Criticism. Essay. Fiction. Science. Weather.
The National Basketball Association is not a creative problem solver.
The problem at hand is often how to make more money. Add teams,
expand the playoffs, anything to sell more teevee time.
In 2003, midway through the season, the league changed the playoff rules making the first round a best-of-7 instead of a best-of-5. With so many teams in the playoffs first round match-ups are rarely intriguing. Star players on bad teams might be swept out with only three national television appearances. Or, since the best-of-5 format allowed more of a chance of an upset, the best team might not advance. Cindarella stories are nice, but they don't sell
jerseys. The first round change was about money not basketball.
In 2004 the league restructured its Western and Eastern conferences into three divisions. The new playoff seeding favored division winners, even if the second best team in a division had a better record than the best team in a neighboring division. Which is exactly what
happened last year. The
Dallas Mavericks had the second best record in the West but happened to play in the same division as the conference leading San Antonio Spurs. Dallas was seeded fourth, below Denver which had finished 16 games behind the Mavs. It was an obvious flaw and the result was that the Spurs and the Mavs met in the second round instead of the Western Conference Finals, where, if things go according to
Hoyle, the two best teams west of the Mississippi should meet to decide which one goes to the Finals.
In grade school I fell off a tire swing and broke my arm. The school's solution was to take down that tire swing and leave the rest. As if that tire swing was somehow to blame. ( I was.) As kids got hurt on the other tire swings, the school took them down, one-by-one. The NBA's solution to the San Antonio/Dallas seeding problem was to seed the three division winners
and the team with the next best record as the top four seeds, in order of record, and then seed the other four playoff teams by record. It solved the problem of two teams in the same divisoin being the bets in the conference. And that's all it solved.
Of course, this year the Eastern conference's three best teams (The Detroit Pistons, the Cleveland Cavaliers, and the Chicago Bulls) were all in the same division. At the end of the season only one game separated Cleveland from Chicago and both teams had done better than the Toronto Raptors and the Miami Heat. Those latter teams however won their division and were guaranteed a top-4 seed. With identical records going into the last game of the season the Bulls and Cavs were playing for either the two seed in the playoffs or the number five. One team would get to play an already subpar Washington without its two best players; the other the defending champion Heat.

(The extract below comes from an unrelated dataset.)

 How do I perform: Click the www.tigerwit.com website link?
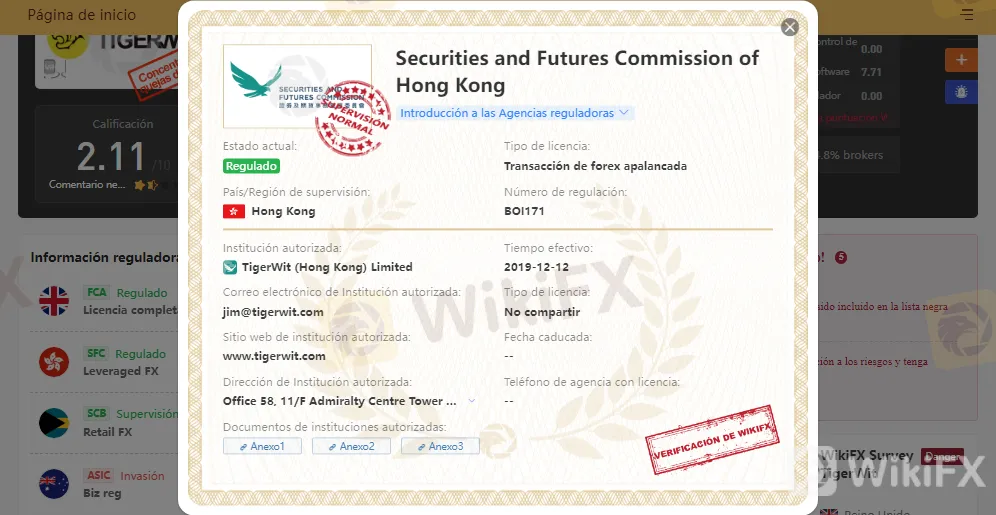coord(274,356)
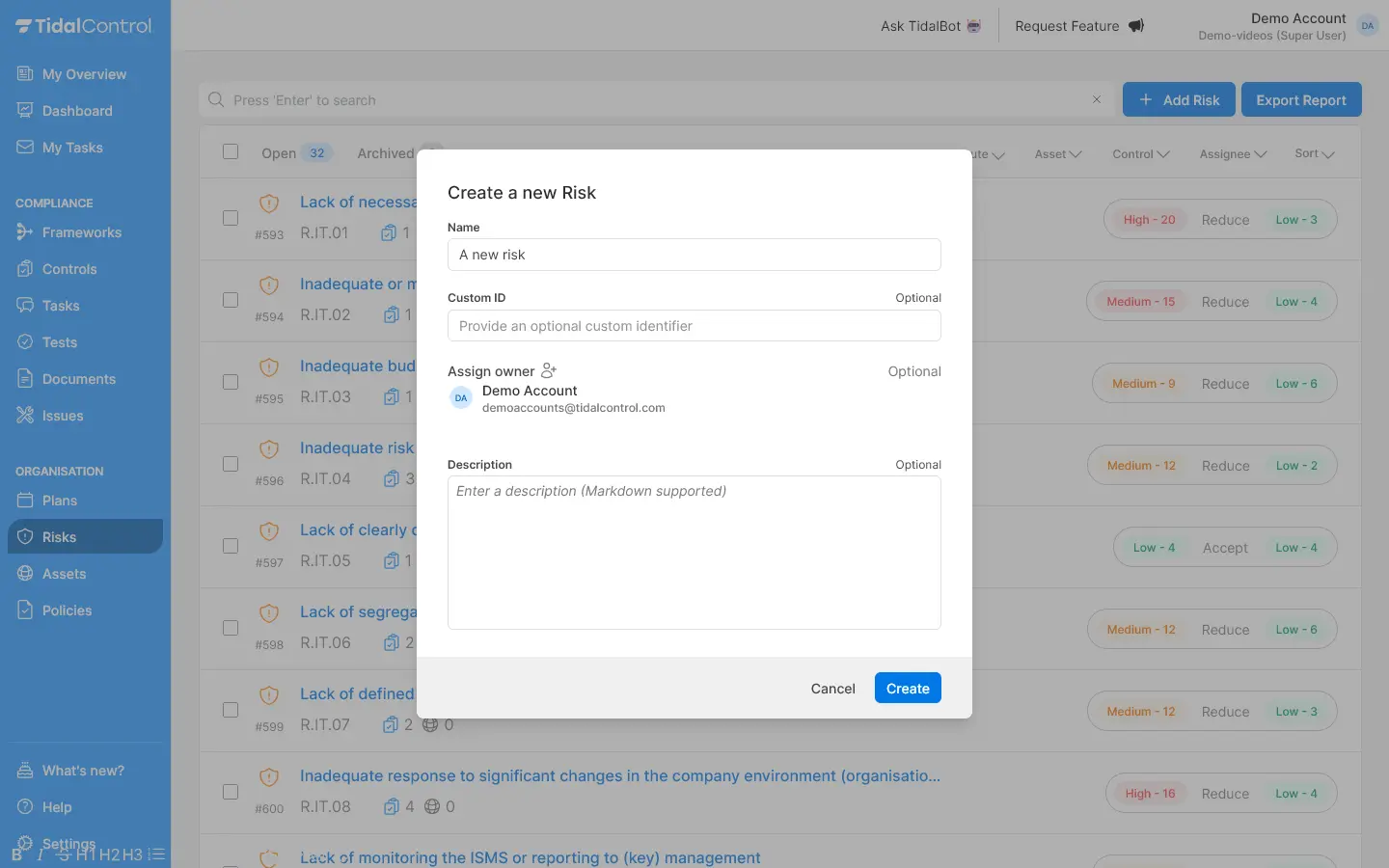Focus the Custom ID input field
Viewport: 1389px width, 868px height.
[694, 326]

Chicago fell all the way to five and the seeding problem was obviously patched, not fixed.
The end of every season produces
hand wringing over the losing teams as well as the winning ones. It is a good year to be the worst team in the league because winning the NBA draft lottery in 2007 will give a team the golden ticket in a
bumper crop draft.
The NBA draft lottery began in
1985 as a way to combat tanking. Previously the draft had been ordered solely by record, with the worst team picking first. Bad teams had every incentive to lose and increase their pick. The lottery makes the first three picks available to any of the non-playoff teams. The worst team has the best chance to win and pick first at 25%, the second worst has a 19.9% chance, and so on to the last lottery team which has a 0.5% chance of grabbing the first pick. The team with the worst record has won the lottery
three times since 1990. After the first three picks are awarded the draft is ranked by record, so the worst team is guaranteed at least the fourth pick.

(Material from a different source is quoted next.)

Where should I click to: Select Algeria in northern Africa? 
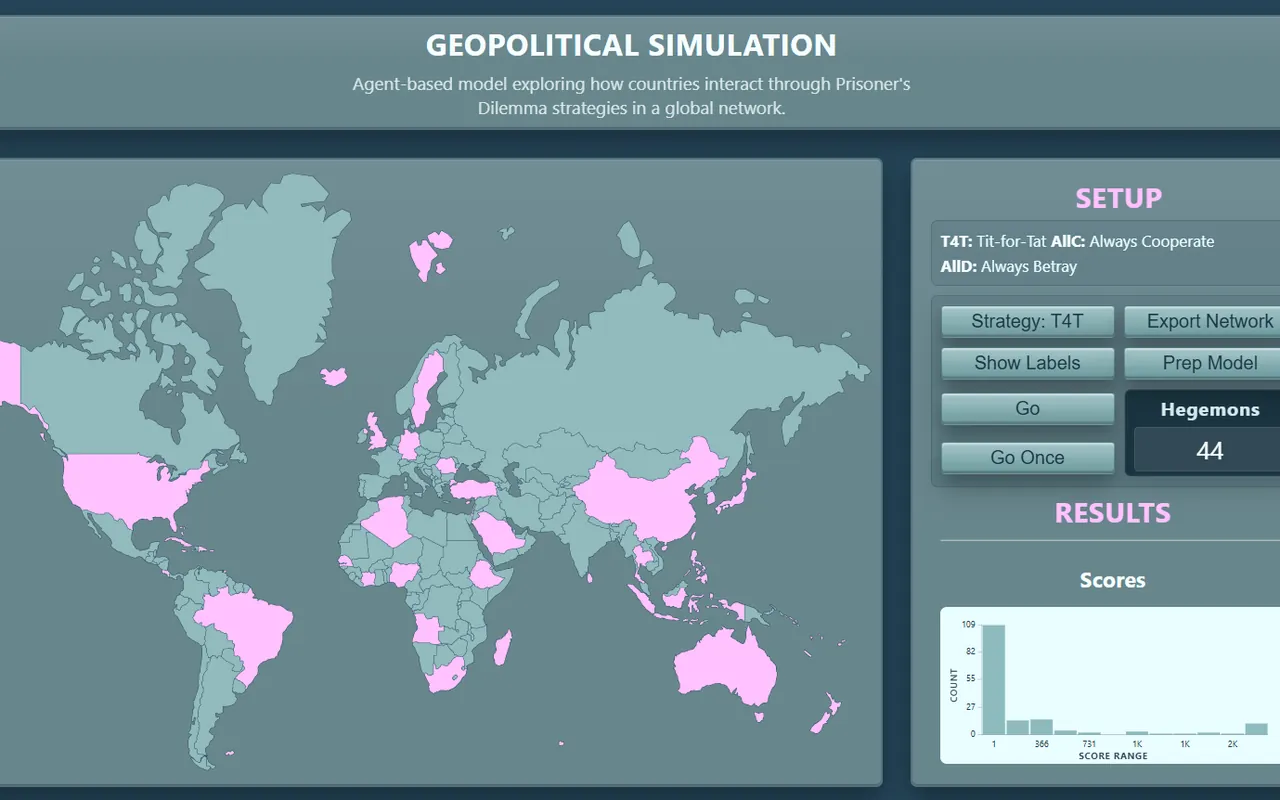pyautogui.click(x=387, y=522)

In a draft as bountiful as this one it's still worth losing. So in the home stretch of the season, with the league's worst safely eliminated from the playoffs it became a race to the bottom of the standings. There were cries of tanking from around the media. Regardless of how actively teams dogged it they clearly had nothing to play for.
The League has
hinted that it will look at the issue at the end of the season. It has anti-tanking rules but tanking is a hard thing to prove. If a season is all but over, why wouldn't a team shut down it's best players rather than risk injury and get ready for next year? It's hard to prove tanking, but it's not hard to see that bad teams have no reason to win at the end of the season.
The league's
solution will likely be another of the tire swing variety. But the goal should be to make bad teams continue to play hard at the end of the season. Paying fans deserve that and the owners might even figure out that nothing sells tickets like winning and likeable, hard-working teams. The only way to encourage all teams to play hard at the end of the season is to make winning, not losing worth while. The best games at the end of the regular season are the ones when teams are fighting to make the playoffs or increase their seeding. The losers need something to play for, as well.
Keep the lottery as is, but rank the teams based on their record over the last 15 games of the season. Of the non-playoff teams, the one with the best record over that final stretch would have the chance of winning the lottery and picking first in the draft. After the first three picks are awarded, rank the rest of the teams traditionally, by record, worst picking fourth and so on.
With only 15 games left in a season it's usually pretty clear which are the lottery teams. And for those teams making a bid for the playoffs that might fall short, there's a real consolation prize. Bad teams that improve over the season would also be rewarded.
As long as the draft lottery is ranked based on losing, teams will have nothing to play for. Basing it on winning requires a little bit of creativity but would also solve the problem for more than one year.